Two lines in the listing below mark the span: one contains "Given: Open the Compliance Dashboard tab" and one contains "How do I perform: Go". Reproduce both of them and everything between, exactly.

_Record excerpts_:
^^^^

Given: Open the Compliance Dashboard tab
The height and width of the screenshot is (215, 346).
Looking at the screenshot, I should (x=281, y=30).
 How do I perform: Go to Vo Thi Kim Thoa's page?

^^^^

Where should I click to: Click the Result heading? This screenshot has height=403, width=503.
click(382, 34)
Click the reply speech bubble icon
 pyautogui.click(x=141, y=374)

^^^^

_Answer section_:
Given: Open the Compliance Dashboard tab
The height and width of the screenshot is (215, 346).
Looking at the screenshot, I should (x=281, y=30).
 How do I perform: Go to Vo Thi Kim Thoa's page?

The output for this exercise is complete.